= Ernst Lemmermann =

German botanist

Ernst Johann Lemmermann (27 May 1867 in Bremen - 11 May 1915 in Bremen) was a German botanist who specialized in the field of phycology.

During his career he taught classes (Seminarlehrer) in Bremen, where he also worked as a botanical assistant at the Städtisches Museum für Natur-, Völker- und Handelskunde. In Bremen he was an instructor to biologist Friedrich Hustedt (1886-1968), who named the diatom species of Achnanthes lemmermannii in honor of his former teacher in 1933.

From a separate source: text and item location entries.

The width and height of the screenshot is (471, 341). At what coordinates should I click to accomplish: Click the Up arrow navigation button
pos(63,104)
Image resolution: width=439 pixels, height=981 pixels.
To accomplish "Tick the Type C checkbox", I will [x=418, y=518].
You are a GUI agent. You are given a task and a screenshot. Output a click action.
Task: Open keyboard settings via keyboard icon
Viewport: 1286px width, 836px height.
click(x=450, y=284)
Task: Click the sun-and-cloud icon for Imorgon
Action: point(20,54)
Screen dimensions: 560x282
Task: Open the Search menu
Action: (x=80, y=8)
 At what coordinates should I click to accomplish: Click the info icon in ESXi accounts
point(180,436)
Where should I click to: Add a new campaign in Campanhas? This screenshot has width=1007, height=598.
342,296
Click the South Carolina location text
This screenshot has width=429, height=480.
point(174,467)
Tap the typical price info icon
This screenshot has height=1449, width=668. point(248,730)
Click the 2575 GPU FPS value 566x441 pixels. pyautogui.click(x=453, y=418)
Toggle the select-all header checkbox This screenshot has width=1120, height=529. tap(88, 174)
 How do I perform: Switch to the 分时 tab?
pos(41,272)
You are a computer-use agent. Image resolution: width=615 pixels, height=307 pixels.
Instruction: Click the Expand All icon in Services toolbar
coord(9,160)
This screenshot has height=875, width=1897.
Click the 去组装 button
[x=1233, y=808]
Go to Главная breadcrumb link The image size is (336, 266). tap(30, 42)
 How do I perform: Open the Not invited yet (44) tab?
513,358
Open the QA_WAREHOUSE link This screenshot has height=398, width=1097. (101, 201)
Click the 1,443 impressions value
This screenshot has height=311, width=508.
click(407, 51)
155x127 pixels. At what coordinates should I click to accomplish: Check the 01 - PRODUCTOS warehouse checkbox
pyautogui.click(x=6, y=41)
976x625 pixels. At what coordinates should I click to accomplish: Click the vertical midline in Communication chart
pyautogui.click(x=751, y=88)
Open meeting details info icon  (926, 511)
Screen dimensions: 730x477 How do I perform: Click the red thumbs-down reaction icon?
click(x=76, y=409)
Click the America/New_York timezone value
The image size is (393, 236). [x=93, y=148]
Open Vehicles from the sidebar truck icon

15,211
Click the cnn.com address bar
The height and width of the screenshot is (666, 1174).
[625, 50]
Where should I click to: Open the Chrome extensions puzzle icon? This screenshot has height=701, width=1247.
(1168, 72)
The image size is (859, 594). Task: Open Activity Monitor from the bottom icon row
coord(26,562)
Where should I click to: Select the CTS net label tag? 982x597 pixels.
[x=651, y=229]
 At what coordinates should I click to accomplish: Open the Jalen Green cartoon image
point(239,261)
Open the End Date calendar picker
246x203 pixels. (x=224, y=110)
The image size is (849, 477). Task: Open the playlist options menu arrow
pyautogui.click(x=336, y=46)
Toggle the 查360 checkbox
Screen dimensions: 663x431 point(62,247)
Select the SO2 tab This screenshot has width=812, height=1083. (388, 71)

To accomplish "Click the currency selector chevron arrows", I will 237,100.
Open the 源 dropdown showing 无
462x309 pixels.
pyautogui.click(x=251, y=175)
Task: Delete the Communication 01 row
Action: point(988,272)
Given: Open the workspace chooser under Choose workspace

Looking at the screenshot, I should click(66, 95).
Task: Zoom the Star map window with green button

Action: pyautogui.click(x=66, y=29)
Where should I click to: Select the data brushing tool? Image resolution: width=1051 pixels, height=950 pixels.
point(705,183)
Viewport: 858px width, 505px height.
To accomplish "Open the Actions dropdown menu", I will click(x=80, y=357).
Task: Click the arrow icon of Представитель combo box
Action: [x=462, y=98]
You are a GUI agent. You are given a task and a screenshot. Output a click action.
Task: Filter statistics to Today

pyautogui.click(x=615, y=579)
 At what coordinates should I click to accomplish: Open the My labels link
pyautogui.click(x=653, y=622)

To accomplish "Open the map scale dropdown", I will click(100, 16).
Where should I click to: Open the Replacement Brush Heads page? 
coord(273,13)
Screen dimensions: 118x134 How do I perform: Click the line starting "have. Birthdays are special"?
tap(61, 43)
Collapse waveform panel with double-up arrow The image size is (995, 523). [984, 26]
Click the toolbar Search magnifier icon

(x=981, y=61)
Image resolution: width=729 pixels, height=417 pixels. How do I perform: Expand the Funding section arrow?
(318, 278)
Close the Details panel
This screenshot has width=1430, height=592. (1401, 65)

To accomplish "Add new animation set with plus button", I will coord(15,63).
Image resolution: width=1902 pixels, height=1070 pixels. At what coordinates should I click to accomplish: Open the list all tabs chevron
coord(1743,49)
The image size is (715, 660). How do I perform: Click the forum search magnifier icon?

He was also honoured in 1942, in Lemmermanniella, which is a genus of cyanobacteria belonging to the family Synechococcaceae, and Lemmermannia which is a genus of fresh water trebouxiophyceans, named in 1904.
Also, the blue-green algae species, Anabaena lemmermannii was named after Lemmermann, now a synonym of Dolichospermum lemmermannii (P.G.Richt.) Wacklin, L.Hoffm. & Komárek.

== Published works ==
- Algologische Beiträge (IV-V), 1898.
- Ergebnisse einer Reise nach dem Pacific (H. Schauinsland, 1896/97) : Plankton-algen, 1899 - Findings from a journey to the Pacific (Hugo Hermann Schauinsland, 1896-97): Plankton-algae.
- Das Genus Ophiocytium Naegeli, 1899.
- Flagellatae, Chlorophyceae, Coccosphaerales und Silicoflagellatae (1908) in: Nordisches Plankton by Karl Andreas Heinrich Brandt and Carl Apstein (editors) - Flagellatae, Chlorophyceae, Coccosphaerales and Silicoflagellatae.
- Das Plankton schwedischer Gewässer, 1904 - Plankton of Swedish waterways.
- Pantostomatineae, Protomastiginae, distomatinae, 1914.